The decision to get an advanced degree is a big one, involving a financial and career equation of money, time, possible advancement, fulfillment, and more. The following are some of the questions you should consider when deciding whether to pursue and how to finance a Masters’ degree!
This article was written by Janet Matta. She has more than 8 years of experience in advising, educating, and consulting on career strategy for young professionals through her work in universities, ed-tech companies, and finance businesses. Her consulting company Career Janet works with early career professionals on career strategy, education choice, and preparing yourself for the future of work. You can read more of Janet’s writing or book in career strategy coaching sessions at www.careerjanet.com.
What types of funding are available to help finance a master’s degree?
First and foremost, everyone should fill out the FAFSA form online. Even if you have the financial means to pay for all or the majority of the estimated cost of your master’s program, FAFSA provides an opportunity to potentially award scholarships, grants, or federal loans. Scholarships and grants mean less money out of your pocket, and federal loans typically carry a lower interest rate (and have more flexibility on repayment) than private loans.
Another option is personal loans from family. Depending on your family dynamic and whether you and your family feel comfortable loaning money to one another, it can be an advantageous way to finance your program. Obviously, the interest rate associated with this type of personal loan would be much lower than what you’d pay through a bank or financial institution.
Lastly, private student loans are an option. With these, oftentimes students are expected to make interest payments or allow interest to accumulate while still in school, therefore it can be the least desirable way to finance a master’s program. If you’re able to make payments by working part-time, full-time, or engaging in the gig economy with your specific skill set, it can help avoid interest payments compiling while in school.
How much is a reasonable amount to spend or borrow?
It’s dependent upon your unique situation. Many variables are included in this equation: what type of master’s degree you’re getting, what the cost of the program will be, your expected income after completion, your current financial situation, and how you’re financing. To start, get an estimate of what you will need to borrow. Determine the total cost of the programs you’re considering, estimate how much of that you would need to borrow versus pay out-of-pocket, and use a simple loan calculator to determine what your estimated monthly payment would be.

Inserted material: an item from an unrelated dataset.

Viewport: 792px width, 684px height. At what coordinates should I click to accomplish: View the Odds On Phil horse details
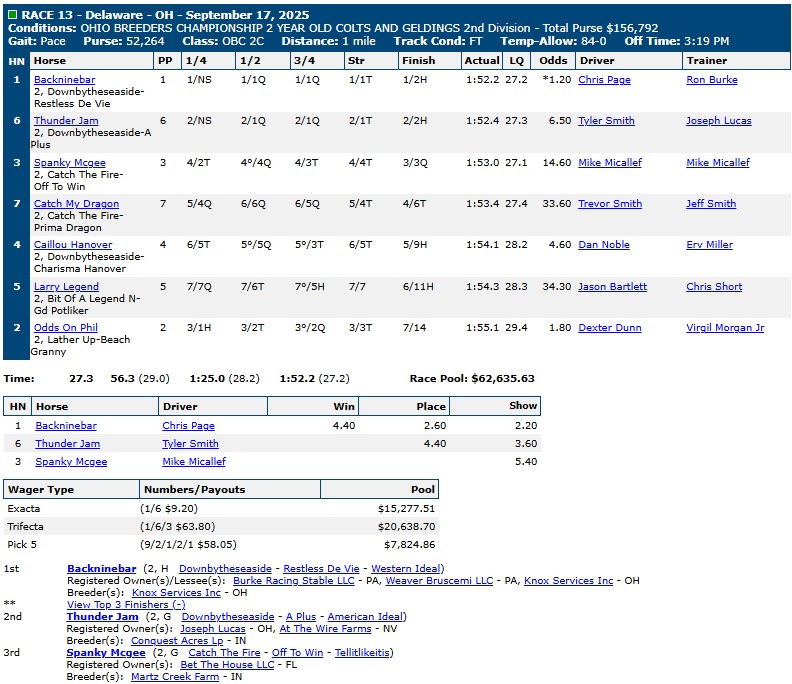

Use salary data online (Payscale, Glassdoor, and Linkedin all have tools for this) to determine estimated income upon completion.
That being said, everyone should do research into how borrowing will impact your situation or work with a financial planner and/or career coach to receive advice catered to your unique situation. Common questions to be addressed would be; how long would it take to repay my loan (if financing with loans)? How does that impact my ability to achieve other financial goals? Will completing this degree allow me to achieve my career goals? Will I feel more fulfilled in my work due to the doors that will potentially open once I complete this degree?
Once these questions are addressed, it’s much easier to determine a reasonable cost to finance your master’s degree.
What financial preparations should I undergo prior to starting/applying for a master’s program?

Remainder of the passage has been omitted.